Les investissements de portefeuille entrants, ont, quant à eux, enregistré une baisse de 10,6% en 2014, à environ 70M€.

b. Très forte augmentation des tirages sur les capitaux extérieurs

Les autres investissements, largement constitués des tirages sur les capitaux extérieurs, ont atteint 6,7 Mds de DT en 2014 (soit plus du double de ce poste en 2013), ce qui explique principalement l’amélioration du solde global de la balance des paiements. Depuis la Révolution les prêts et emprunts à moyen et long terme de l’administration et de la banque centrale ont significativement augmenté (3,1 Mds de DT en moyenne entre 2011 et 2013 contre 1,1 Md en 2010). Cette augmentation s’explique à la fois par les efforts des gouvernements successifs pour mobiliser des prêts à l’étranger, ainsi que par la volonté des bailleurs d’aider la Tunisie, seul pays de la région à avoir réussi sa transition démocratique.
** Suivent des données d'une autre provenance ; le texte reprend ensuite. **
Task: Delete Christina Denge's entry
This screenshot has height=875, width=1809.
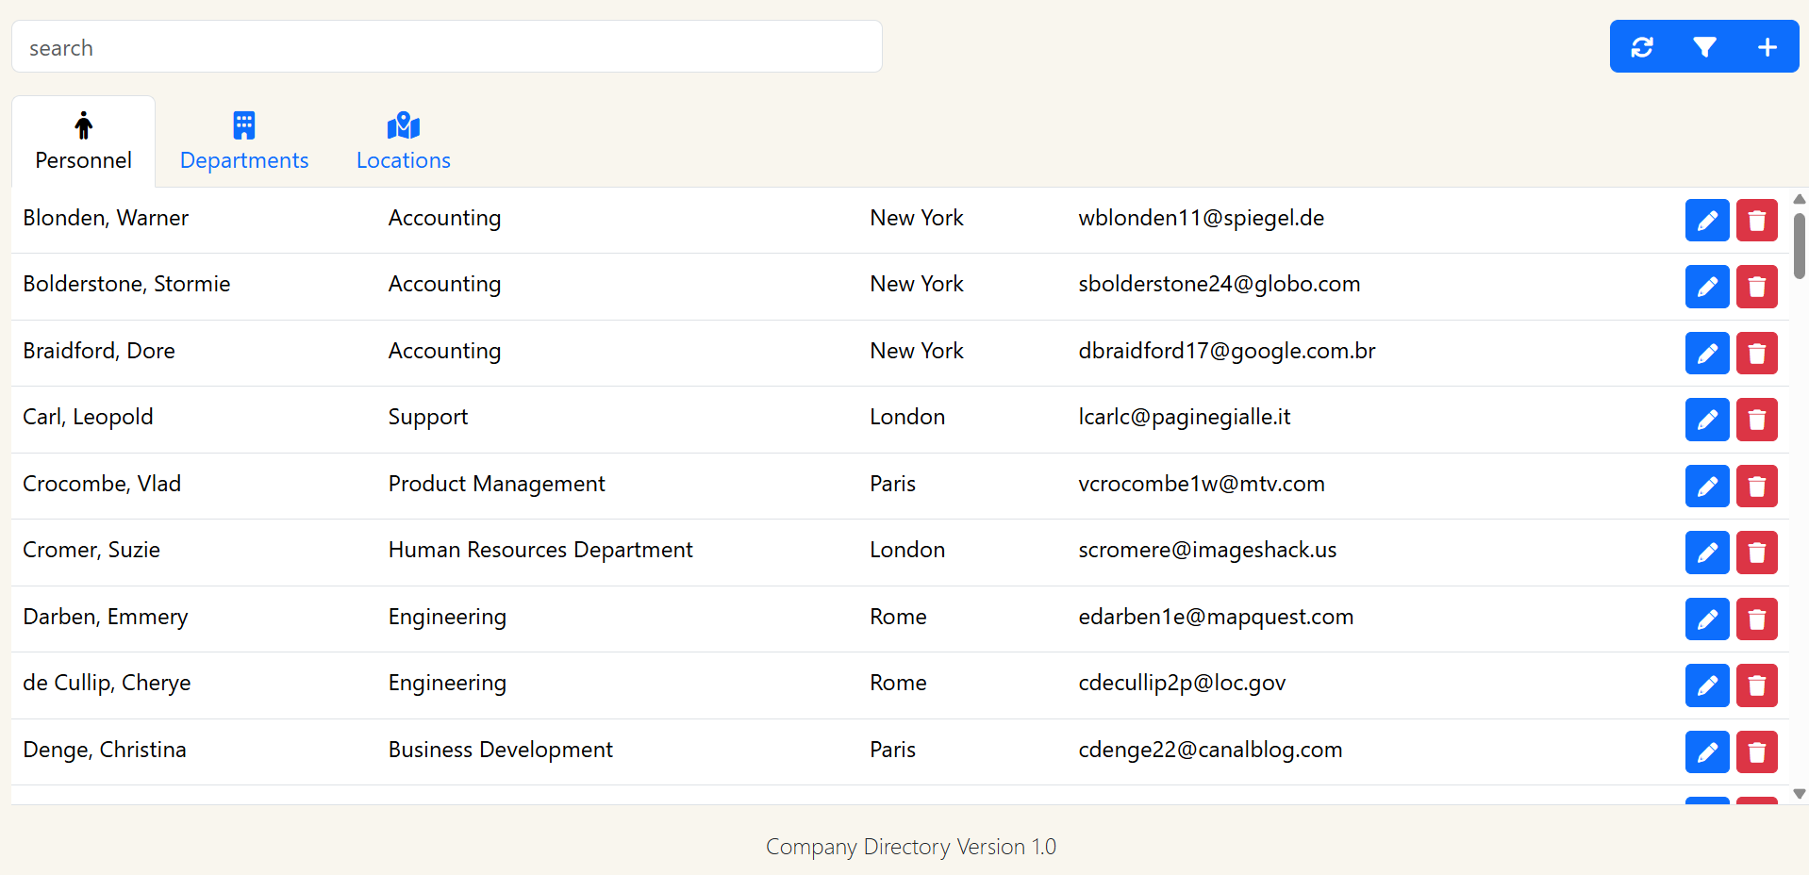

c. Maintien des réserves de change

Grâce aux appuis internationaux mentionnés ci-dessus, et malgré la détérioration croissante de son compte courant, la Tunisie a pu maintenir ses avoirs nets en devises à 13 Mds TND (5,72 Mds €) fin décembre 2014, couvrant ainsi 112 jours d’importation, contre 107 jours fin décembre 2013. Ce montant a par ailleurs bénéficié de la première émission obligataire lancée début janvier par l’équipe précédente sur les marchés internationaux -sans l’appui d’aucune garantie de pays tiers- à hauteur d’1 Md de dollars.